Task material ->
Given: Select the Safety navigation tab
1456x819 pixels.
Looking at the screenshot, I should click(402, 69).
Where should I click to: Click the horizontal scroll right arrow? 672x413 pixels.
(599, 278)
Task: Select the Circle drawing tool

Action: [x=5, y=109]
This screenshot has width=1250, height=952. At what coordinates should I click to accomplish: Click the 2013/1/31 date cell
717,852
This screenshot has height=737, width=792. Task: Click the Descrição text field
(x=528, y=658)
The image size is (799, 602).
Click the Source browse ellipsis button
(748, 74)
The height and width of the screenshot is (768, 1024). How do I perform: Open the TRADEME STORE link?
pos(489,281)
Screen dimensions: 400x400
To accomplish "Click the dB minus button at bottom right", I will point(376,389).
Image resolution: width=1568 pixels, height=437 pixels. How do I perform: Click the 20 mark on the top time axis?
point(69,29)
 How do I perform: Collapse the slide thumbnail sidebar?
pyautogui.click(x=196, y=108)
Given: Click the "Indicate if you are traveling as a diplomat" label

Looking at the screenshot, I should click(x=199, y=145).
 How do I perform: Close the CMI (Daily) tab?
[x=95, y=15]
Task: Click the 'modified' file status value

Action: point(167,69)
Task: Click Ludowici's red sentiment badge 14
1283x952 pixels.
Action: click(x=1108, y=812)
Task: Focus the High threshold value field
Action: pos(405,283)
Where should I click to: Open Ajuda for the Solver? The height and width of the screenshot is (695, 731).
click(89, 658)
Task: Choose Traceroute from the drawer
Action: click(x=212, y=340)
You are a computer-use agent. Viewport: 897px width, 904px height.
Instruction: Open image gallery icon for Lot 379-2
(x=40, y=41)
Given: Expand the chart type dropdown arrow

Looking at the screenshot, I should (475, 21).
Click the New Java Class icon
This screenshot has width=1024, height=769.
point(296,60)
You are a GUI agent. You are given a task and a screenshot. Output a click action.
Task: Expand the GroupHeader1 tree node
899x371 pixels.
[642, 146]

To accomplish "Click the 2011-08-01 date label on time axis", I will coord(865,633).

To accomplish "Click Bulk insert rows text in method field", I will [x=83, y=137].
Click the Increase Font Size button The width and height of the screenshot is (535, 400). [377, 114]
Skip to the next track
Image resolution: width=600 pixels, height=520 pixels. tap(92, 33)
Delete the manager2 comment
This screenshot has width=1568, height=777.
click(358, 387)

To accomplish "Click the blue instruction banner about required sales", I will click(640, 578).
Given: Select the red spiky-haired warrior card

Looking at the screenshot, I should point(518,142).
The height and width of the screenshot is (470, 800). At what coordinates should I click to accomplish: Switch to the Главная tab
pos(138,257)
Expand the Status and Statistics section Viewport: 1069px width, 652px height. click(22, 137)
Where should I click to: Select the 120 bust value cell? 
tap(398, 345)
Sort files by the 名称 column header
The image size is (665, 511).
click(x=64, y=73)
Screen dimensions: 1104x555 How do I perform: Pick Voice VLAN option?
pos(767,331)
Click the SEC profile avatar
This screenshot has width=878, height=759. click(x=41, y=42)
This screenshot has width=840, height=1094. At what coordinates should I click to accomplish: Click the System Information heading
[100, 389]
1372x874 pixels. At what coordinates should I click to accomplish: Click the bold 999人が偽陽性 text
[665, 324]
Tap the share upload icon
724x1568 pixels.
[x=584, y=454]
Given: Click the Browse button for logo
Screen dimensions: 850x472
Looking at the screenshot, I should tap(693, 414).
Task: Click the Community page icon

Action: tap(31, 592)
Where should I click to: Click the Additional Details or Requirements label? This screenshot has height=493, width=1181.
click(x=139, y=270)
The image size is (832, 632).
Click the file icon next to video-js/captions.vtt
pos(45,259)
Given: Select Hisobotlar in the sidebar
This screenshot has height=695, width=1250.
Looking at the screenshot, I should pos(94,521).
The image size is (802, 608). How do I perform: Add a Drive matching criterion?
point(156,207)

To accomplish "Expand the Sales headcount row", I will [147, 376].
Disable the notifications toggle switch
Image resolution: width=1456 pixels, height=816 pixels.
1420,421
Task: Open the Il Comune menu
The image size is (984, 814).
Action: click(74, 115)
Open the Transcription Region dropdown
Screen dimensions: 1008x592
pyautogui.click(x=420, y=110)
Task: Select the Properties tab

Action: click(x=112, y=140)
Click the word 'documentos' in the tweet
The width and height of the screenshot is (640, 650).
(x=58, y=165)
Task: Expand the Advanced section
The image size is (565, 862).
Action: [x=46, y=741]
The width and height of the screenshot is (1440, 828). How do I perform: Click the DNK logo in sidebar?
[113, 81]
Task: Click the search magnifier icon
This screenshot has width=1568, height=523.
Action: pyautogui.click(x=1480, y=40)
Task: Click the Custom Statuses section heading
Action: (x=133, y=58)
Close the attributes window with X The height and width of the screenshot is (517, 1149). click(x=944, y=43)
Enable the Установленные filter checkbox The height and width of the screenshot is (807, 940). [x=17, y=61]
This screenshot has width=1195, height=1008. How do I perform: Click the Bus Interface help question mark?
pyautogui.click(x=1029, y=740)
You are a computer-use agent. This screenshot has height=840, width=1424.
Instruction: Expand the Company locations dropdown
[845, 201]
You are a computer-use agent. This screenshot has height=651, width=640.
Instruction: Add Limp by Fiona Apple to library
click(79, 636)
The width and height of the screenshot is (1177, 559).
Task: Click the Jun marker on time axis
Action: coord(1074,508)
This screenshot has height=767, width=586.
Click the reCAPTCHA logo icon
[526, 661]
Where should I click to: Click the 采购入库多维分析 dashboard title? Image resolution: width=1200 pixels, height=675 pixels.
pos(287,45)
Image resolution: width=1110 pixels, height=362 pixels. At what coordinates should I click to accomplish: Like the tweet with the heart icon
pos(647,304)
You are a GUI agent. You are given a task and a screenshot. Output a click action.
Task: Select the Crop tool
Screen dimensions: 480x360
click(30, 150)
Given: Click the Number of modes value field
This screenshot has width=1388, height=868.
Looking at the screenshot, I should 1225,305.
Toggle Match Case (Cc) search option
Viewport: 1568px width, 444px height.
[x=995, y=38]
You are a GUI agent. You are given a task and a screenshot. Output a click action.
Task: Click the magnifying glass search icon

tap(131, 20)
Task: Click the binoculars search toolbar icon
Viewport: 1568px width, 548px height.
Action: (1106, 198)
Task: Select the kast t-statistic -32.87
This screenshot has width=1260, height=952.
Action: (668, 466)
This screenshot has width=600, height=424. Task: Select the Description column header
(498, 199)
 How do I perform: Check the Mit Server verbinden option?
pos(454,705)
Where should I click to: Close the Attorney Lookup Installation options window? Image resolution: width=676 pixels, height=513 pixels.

Required action ->
Every line of the records that includes the word "window" should be gathered.

Answer box ->
Close the attributes window with X The height and width of the screenshot is (517, 1149). click(x=944, y=43)
Where should I click to: Close the Attorney Lookup Installation options window? Image resolution: width=676 pixels, height=513 pixels.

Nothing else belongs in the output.